Photo: Maciej Frolow/Getty Images
Cellphone metadata, at the center of the recent Edward Snowden leaks in the United States, isn’t just helpful to spooks and secret spy programs with Orwellian names. According to one new study, for instance, small samples of cellphone metadata can reveal emergency situations in real time in a way that could benefit first responders and protect the public.
The new finding reveals the double-edged sword that metadata has become. All data—including the metadata Snowden’s leak showed the National Security Agency to be collecting—is value-neutral. It is useful for purposes good or bad or somewhere in between. So while the Snowden-NSA debate today is sometimes framed as though the metadata were the problem, the public safety study joins a raft of recent research highlighting other uncontroversial and productive uses of metadata.
The research was inspired by a massive forest fire in Israel in 2010, one that claimed 44 lives and took 82 hours to extinguish. Had officials been notified of the blaze soon after it began, much of the ensuing tragedy might have been avoided, says Erez Shmueli, a postdoctoral researcher at MIT’s Media Lab.
“The fire was actually identified and described by various observers in the region...before it caught the attention of the relevant fire department,” Shmueli says. And it was a matter of hours before authorities really understood the magnitude of the problem, a problem that was only getting worse with each passing minute. “That’s one of the reasons why the fire went crazy,” he says.
In other words, he says, the Israeli fire underscored the need for a network-level emergency alert system—one that supplements but does not supplant the existing emergency phone service.
For the study, researchers from MIT and Northeastern University, in the United States, and the Technion and Ben-Gurion University, in Israel, had access to three years of anonymized cellphone metadata for an unidentified “west European country.” A total of 12 billion cellphone calls over that three-year span constituted the raw data on which the group would be testing their theories.
The study began with the observation that no cellular provider could possibly monitor and analyze metadata over its entire network in real time. But real-time analysis is key to discovering emergency events. So sampling tiny subsets of metadata from the network—without ever analyzing the content of the calls and text messages—was really the only way to proceed.
The question was, which subsets? Random sampling, in which a smattering of data points providing time, duration, and the number called, were essentially pulled out of a virtual hat and revealed little about the real-world events taking place at the time.
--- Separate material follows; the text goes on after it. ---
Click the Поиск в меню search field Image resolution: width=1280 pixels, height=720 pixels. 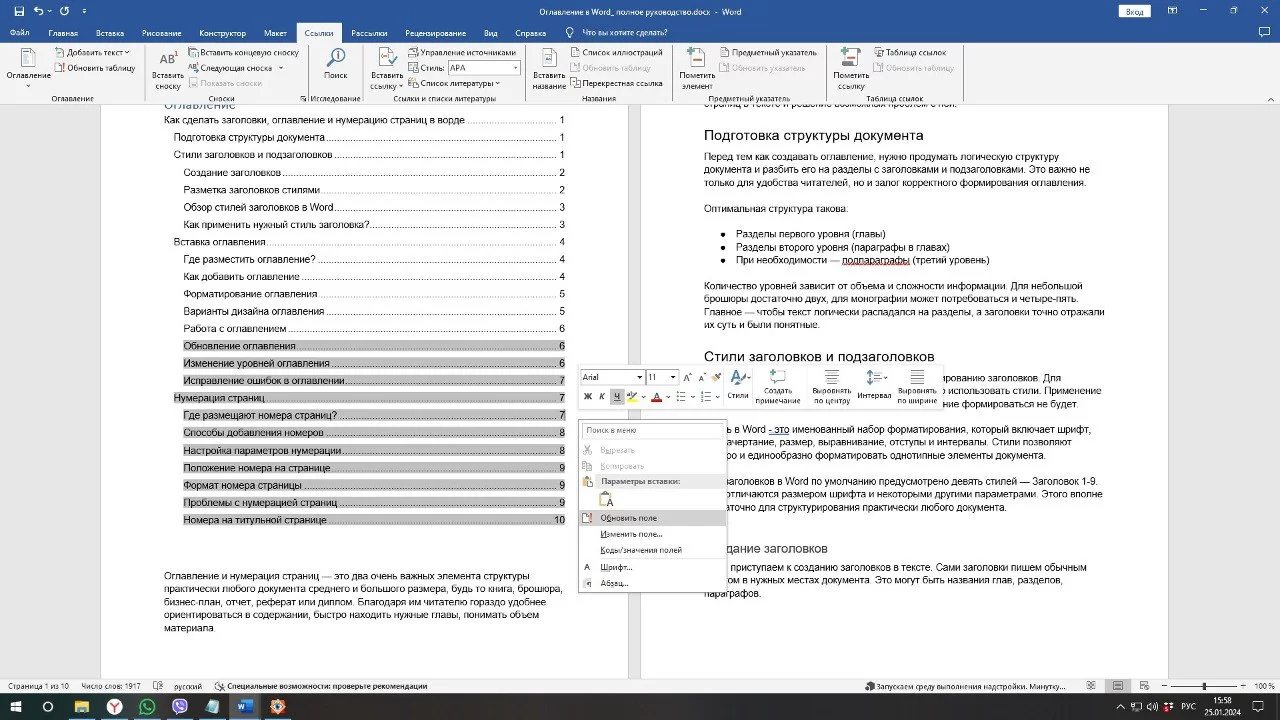(x=650, y=430)
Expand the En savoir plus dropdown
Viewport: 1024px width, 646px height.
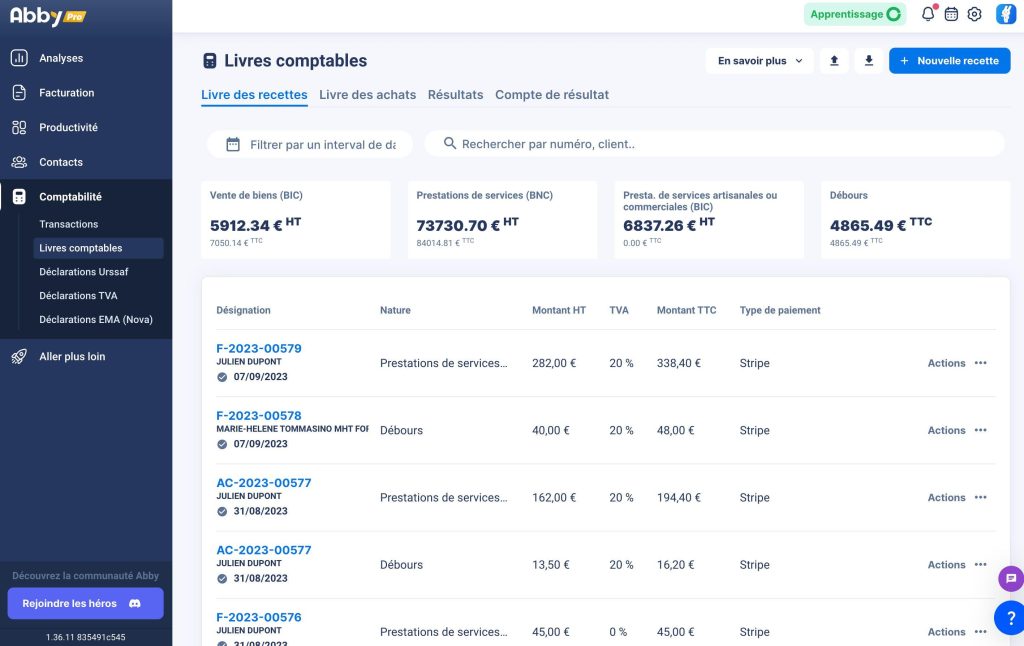click(760, 61)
However, random sampling of “densely connected nodes”—phones that had placed and received many calls over the previous 30 days—did reveal tiny spikes that could be amplified into a meaningful signal. The researchers applied an algorithm they call the Social Amplifier to this nonrandom sample to tease out where and when emergency events could be found. Those uncovered included eight real emergencies—three storms, a bombing, an earthquake, a blackout, and two airplane-related events—as well as eight other big local happenings, such as concerts and festivals, that were not emergencies.
To detect such high-profile events, the Social Amplifier examines 21 features of each point in the data set. One of the more revealing features is something called “betweenness centrality,” the number of shortest paths connecting every cellphone to every other cellphone that pass through the cellphone in question. As an example, say there are 100 people who live in a town, and over the past month Jeremy has called 80 of them. On the other hand, Jim has called only five. In this town’s network, Jeremy is a one-hop link connecting each of those 80 call recipients with one another. And his high connectedness means he’s probably going to be one of the connecting points for many of the other 20 town residents as well. By contrast, the number of shortest connections that go through Jim—who has no direct link to 95 percent of the town—is going to be much smaller. Jim’s betweenness centrality will be low. Jeremy’s will be high.
And so the algorithm monitored, among other indicators, any sudden change in a node’s centrality. This might translate to someone making 10 calls and sending a bunch of text messages in rapid succession. Of course, such activity could just be a blip. Or it could mean that something drastic has happened, and the caller is contacting friends and family, perhaps to tell them she’s okay. The more densely connected each node is, and the more that the densely connected nodes change their behavior, the greater the chance that something is happening.
Crucially, Shmueli notes, the algorithm has not used any geolocation information in its analysis up to this point. But when there are enough spikes in things like centrality over enough densely connected nodes, the algorithm notifies the network administrators, and they can then easily check if the activity is coming from just one part of a city.
If so, there’s a very good chance that something just happened there. And it might not be good. This way, Shmueli says, first responders can be alerted to the problem area and its location. A big event like the deadly 2010 Israeli fire could have been flagged and checked out long before the first emergency phone calls came in to the authorities who could handle it, he says.
Vincent Blondel, professor of applied mathematics at the Université Catholique de Louvain, in Belgium, says algorithms like the Social Amplifier might also be useful for detecting more mundane events like traffic patterns and gridlock.
The challenge for real-time analysis of any cellphone network, Blondel says, is not the sleekness of the algorithm—though he says he’s impressed by the Amplifier’s efficient use of metadata and the relatively low CPU footprint it would require.
“The difficulty,” Blondel says, “is not the computation part, but to have this data [in] real time.” And real-time data is something only cellphone providers themselves have access to, so the providers would have to be running the algorithm.
Details of the research were presented in March at a conference on the scientific study of metadata, NetMob 2013, and will be published in a forthcoming issue of the Journal of Statistical Physics.
Shmueli says the researchers are now investigating ways to use the Social Amplifier to detect big events—such as panics—in online financial and currency markets.